Thanks for ignoring #4.

And they dont use spell slots, they are spell-like abilities.
Meaning the wizard/sorcerer could be using his spell slots for spells that dont necessarily deal damage but will put an enemy out of combat (ie: color spray, charm person, sleep, etc).


shadowkras wrote:
Quote:
Not sure how a not be a melee touch spell can be argued to be a bad thing for anyone but magus.

Ranged touch against always hit (ie: magic missiles) or save for half (ie: flaming hands) is a bad thing.

Quote:
What class abilities are those? do they bypass SR? do they stagger after a failed save?

Thanks for ignoring #4.

And they dont use spell slots, they are spell-like abilities.
Meaning the wizard/sorcerer could be using his spell slots for spells that dont necessarily deal damage but will put an enemy out of combat (ie: color spray, charm person, sleep, etc).

1) Not understanding your first argument.

2) Still not sure what abilities are you talking about. Elemental ray for sorcerer do 1d6 plus +1 for two caster levels. at 5 level that is 1d6+2 vs 5d6. At higher level that is 1d6+5 vs 5d6 plus daze.

And od not forget the rider effect. Creatures that rely on multiple natural attacks are very crippled by staggering effects.


I don't see what the big deal is about this spell, to be honest.[list]

  • It's only close range.
  • The caster needs to succeed on a ranged attack, so cover / firing into a melee / selective anti-ranged spells like Entropic Shield / Deflect Arrows would come into play here.
  • It caps at 5d6 and is one of the more common energy types for innate creature resistance (an outsider race that DOESN'T have at least cold resist 10 is fairly rare).
  • The stagger allows a Fortitude save; that makes undead and constructs immediately immune to the staggering affect with many other creature types having a good chance of immediately shrugging off the effect (which only lasts for 1 round).

    IIRC, you CAN charge when staggered, it's just at your normal move speed instead of x2 move and your weapon has to be in your hand when you start.
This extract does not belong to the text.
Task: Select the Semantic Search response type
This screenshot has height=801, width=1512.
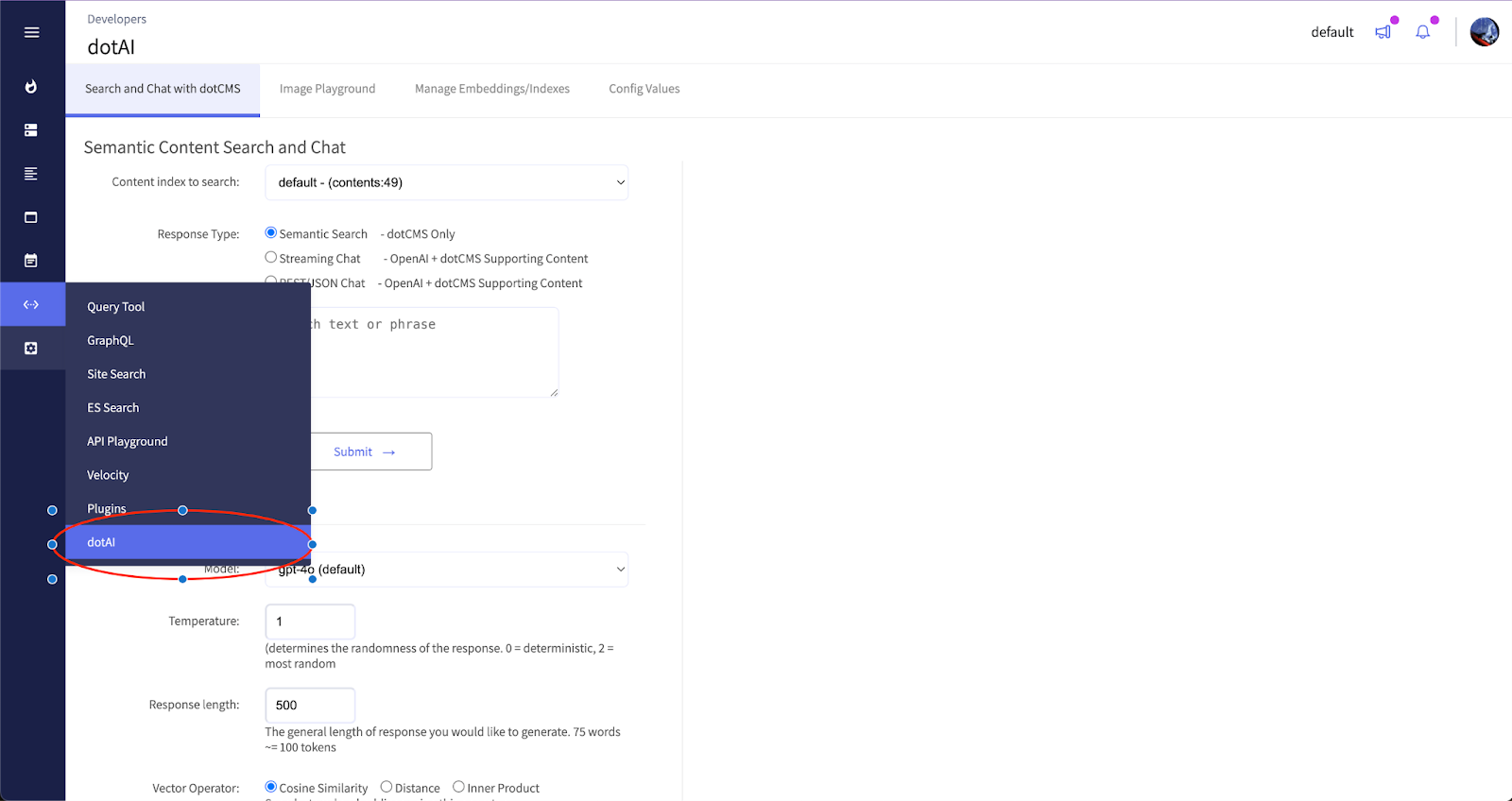Action: point(271,233)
So, yeah, this spell is fine.


  • Another point in the favor of magic missile is not only incorporeal, but that to my knowledge there is literally nothing other than the amulet of shielding or the shield spell that will ever block force damage. If you don't have that item or that spell up it doesn't matter what your saves, miss chance, AC or anything else is. At best you can sit there counterspelling.

    Force damage is literally the be all end all of bypassing resistances. Only traveling out of plane or SR will ever save you.


    jwtelesio wrote:
    I really don't see how it's that overpowered.

    If a fighter or rogue had access to snowball they'd use it almost every round they could.


    swoosh wrote:
    jwtelesio wrote:
    I really don't see how it's that overpowered.
    If a fighter or rogue had access to snowball they'd use it almost every round they could.

    Rogue? Maybe, since he could Sneak Attack with it.

    Fighter?

    Why would you do a little damage and impart the Staggered condition when you could just impart the best condition of all: Dead.


    Rynjin wrote:

    Why would you do a little damage and impart the Staggered condition when you could just impart the best condition of all: Dead.

    For the same reason Wizards cast Color Spray instead of magic missile.


    swoosh wrote:
    Rynjin wrote:

    Why would you do a little damage and impart the Staggered condition when you could just impart the best condition of all: Dead.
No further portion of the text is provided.